Records shown:
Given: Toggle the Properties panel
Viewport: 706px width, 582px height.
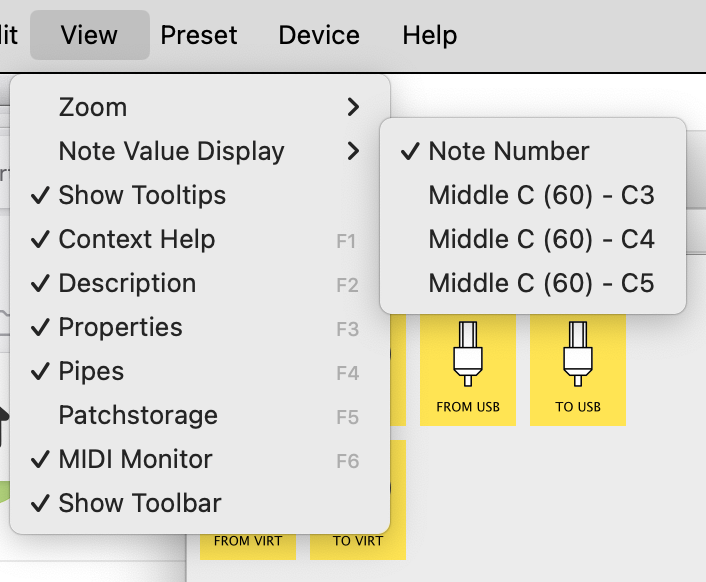Looking at the screenshot, I should tap(120, 327).
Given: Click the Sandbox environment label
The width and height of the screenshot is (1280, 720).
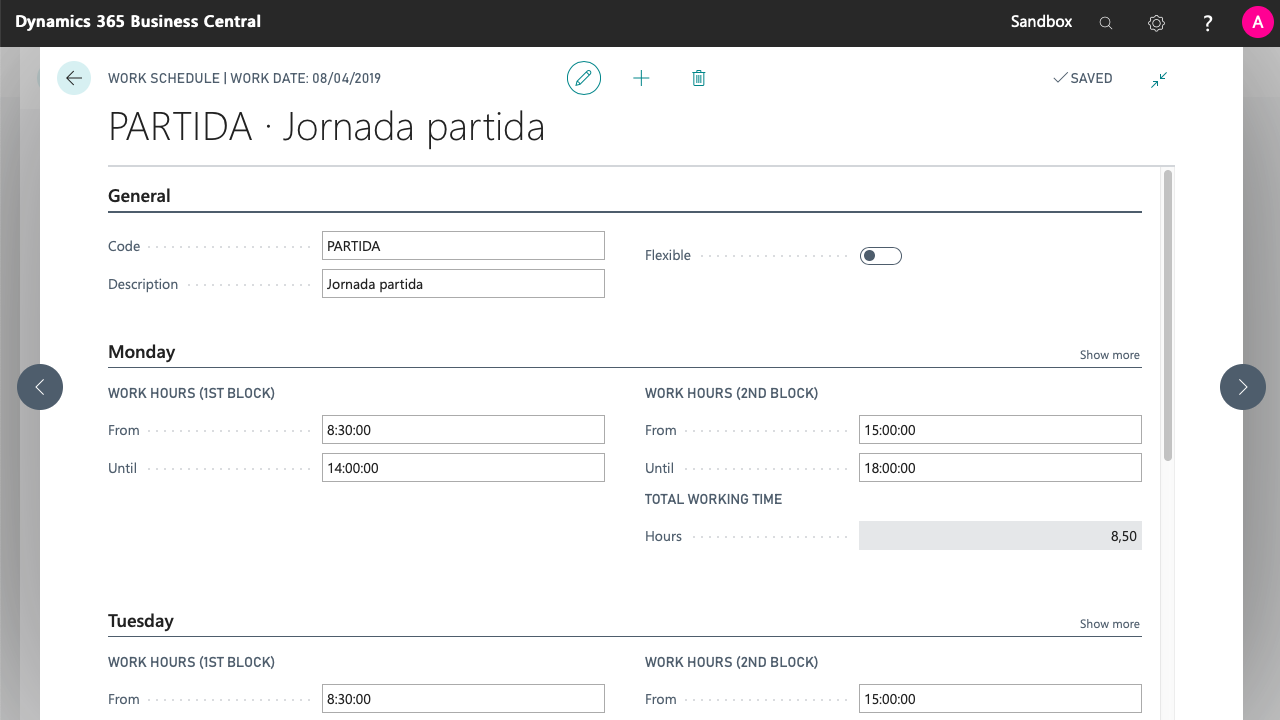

Work instructions:
Reproduce the full material exactly, excluding the pictures.

Exercise answer:
Given: Toggle the Properties panel
Viewport: 706px width, 582px height.
Looking at the screenshot, I should tap(120, 327).
Given: Click the Sandbox environment label
The width and height of the screenshot is (1280, 720).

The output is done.